Dataset records
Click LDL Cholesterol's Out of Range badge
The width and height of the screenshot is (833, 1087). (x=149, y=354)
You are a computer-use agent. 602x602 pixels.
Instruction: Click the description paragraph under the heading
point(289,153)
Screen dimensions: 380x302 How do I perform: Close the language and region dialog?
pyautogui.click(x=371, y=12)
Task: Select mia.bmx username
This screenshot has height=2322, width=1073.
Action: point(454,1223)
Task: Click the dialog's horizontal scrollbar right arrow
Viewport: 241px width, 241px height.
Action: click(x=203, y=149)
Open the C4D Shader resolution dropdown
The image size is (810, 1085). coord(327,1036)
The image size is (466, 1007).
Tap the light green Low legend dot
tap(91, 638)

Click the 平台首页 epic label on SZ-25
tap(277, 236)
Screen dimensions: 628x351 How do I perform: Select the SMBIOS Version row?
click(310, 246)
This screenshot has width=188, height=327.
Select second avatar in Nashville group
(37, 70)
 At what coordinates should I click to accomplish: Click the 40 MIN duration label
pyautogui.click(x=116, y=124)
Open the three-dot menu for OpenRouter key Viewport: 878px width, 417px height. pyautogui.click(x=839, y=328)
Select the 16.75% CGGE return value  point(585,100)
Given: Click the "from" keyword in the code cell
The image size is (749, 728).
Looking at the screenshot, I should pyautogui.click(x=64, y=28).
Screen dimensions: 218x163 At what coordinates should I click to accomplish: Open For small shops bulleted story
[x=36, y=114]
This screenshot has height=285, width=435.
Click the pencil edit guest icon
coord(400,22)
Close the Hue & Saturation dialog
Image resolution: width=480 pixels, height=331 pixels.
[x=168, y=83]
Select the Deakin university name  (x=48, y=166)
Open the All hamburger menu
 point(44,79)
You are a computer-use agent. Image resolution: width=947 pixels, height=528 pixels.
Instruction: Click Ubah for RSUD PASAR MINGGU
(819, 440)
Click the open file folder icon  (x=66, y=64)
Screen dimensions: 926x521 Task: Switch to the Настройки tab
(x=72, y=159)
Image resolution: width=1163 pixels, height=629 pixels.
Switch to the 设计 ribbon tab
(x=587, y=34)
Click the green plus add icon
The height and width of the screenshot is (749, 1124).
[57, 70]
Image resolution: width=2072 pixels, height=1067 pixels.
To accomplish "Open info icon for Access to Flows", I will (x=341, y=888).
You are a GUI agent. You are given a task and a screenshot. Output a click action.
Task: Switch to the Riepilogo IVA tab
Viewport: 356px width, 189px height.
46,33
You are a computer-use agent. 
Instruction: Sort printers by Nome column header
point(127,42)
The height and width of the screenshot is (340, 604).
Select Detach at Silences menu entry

- EXERCISE -
Retype each entry exactly, missing none.

- ANSWER BELOW -
Click LDL Cholesterol's Out of Range badge
The width and height of the screenshot is (833, 1087). (x=149, y=354)
You are a computer-use agent. 602x602 pixels.
Instruction: Click the description paragraph under the heading
point(289,153)
Screen dimensions: 380x302 How do I perform: Close the language and region dialog?
pyautogui.click(x=371, y=12)
Task: Select mia.bmx username
This screenshot has height=2322, width=1073.
Action: point(454,1223)
Task: Click the dialog's horizontal scrollbar right arrow
Viewport: 241px width, 241px height.
Action: click(x=203, y=149)
Open the C4D Shader resolution dropdown
The image size is (810, 1085). coord(327,1036)
The image size is (466, 1007).
Tap the light green Low legend dot
tap(91, 638)

Click the 平台首页 epic label on SZ-25
tap(277, 236)
Screen dimensions: 628x351 How do I perform: Select the SMBIOS Version row?
click(310, 246)
This screenshot has width=188, height=327.
Select second avatar in Nashville group
(37, 70)
 At what coordinates should I click to accomplish: Click the 40 MIN duration label
pyautogui.click(x=116, y=124)
Open the three-dot menu for OpenRouter key Viewport: 878px width, 417px height. pyautogui.click(x=839, y=328)
Select the 16.75% CGGE return value  point(585,100)
Given: Click the "from" keyword in the code cell
The image size is (749, 728).
Looking at the screenshot, I should pyautogui.click(x=64, y=28).
Screen dimensions: 218x163 At what coordinates should I click to accomplish: Open For small shops bulleted story
[x=36, y=114]
This screenshot has height=285, width=435.
Click the pencil edit guest icon
coord(400,22)
Close the Hue & Saturation dialog
Image resolution: width=480 pixels, height=331 pixels.
[x=168, y=83]
Select the Deakin university name  (x=48, y=166)
Open the All hamburger menu
 point(44,79)
You are a computer-use agent. Image resolution: width=947 pixels, height=528 pixels.
Instruction: Click Ubah for RSUD PASAR MINGGU
(819, 440)
Click the open file folder icon  (x=66, y=64)
Screen dimensions: 926x521 Task: Switch to the Настройки tab
(x=72, y=159)
Image resolution: width=1163 pixels, height=629 pixels.
Switch to the 设计 ribbon tab
(x=587, y=34)
Click the green plus add icon
The height and width of the screenshot is (749, 1124).
[57, 70]
Image resolution: width=2072 pixels, height=1067 pixels.
To accomplish "Open info icon for Access to Flows", I will (x=341, y=888).
You are a GUI agent. You are given a task and a screenshot. Output a click action.
Task: Switch to the Riepilogo IVA tab
Viewport: 356px width, 189px height.
46,33
You are a computer-use agent. 
Instruction: Sort printers by Nome column header
point(127,42)
The height and width of the screenshot is (340, 604).
Select Detach at Silences menu entry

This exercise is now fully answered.